La vicenda, affrontata già da Roberto Faenza in Prendimi l’Anima e, più trasversalmente, da Carlo Lizzani in Cattiva, assume qui connotati profetici o, come piacerebbe dire a Jung, parapsicologici. Con la psicanalisi si è in grado di anticipare in qualche modo il pensiero di ciò che avverrà: “L’inizio del Novecento – dice ancora Cronenberg – era un’epoca in cui si tendeva a pensare che il mondo andasse per il meglio, che gli uomini stessere attuando la loro trasformazione, da animali ad angeli. Jung era affascinato da queste posizioni, tendendo alla spiritualità, alla religiosità. Freud dichiarava l’esatto opposto, ovvero che nell’inconscio esistono situazioni che la ragione non può risolvere, e che possono irrompere da un momento all’altro in modo disastroso. E in realtà è ciò che avvenne. A breve sarebbe arrivata la Prima Guerra Mondiale, a spaccare in due il sogno europeo”. In una scena del film, molto divertente, Jung si convince di poter prevedere con il pensiero l’esatto momento in cui si creeranno spaccature nei mobili di Freud, che lo osserva allibito. Più in là, un incubo lo avverte di ciò che sta accadendo su scala mondiale. Che è pura irrazionalità, materia in cui Freud sguazzerebbe volentieri.

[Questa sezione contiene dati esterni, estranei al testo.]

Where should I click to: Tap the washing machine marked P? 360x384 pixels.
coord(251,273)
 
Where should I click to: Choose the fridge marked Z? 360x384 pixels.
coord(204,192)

Chi dei due ha vinto? Chi dei due ha ragione?
Lo scontro è ancora aperto e chissà che non venga riacceso, tra gli psicanalisti, proprio dalla visione di questa pellicola, che sarà distribuita in italia da Bim e che a Venezia, alla fine della proiezione stampa, ha ricevuto molti applausi.
Già cult alcune frasi, come quella, decisamente ‘uncorrect’, pronunciata da Freud a Sabina: “Non possiamo avere troppa fiducia negli ariani, siamo pur sempre ebrei”.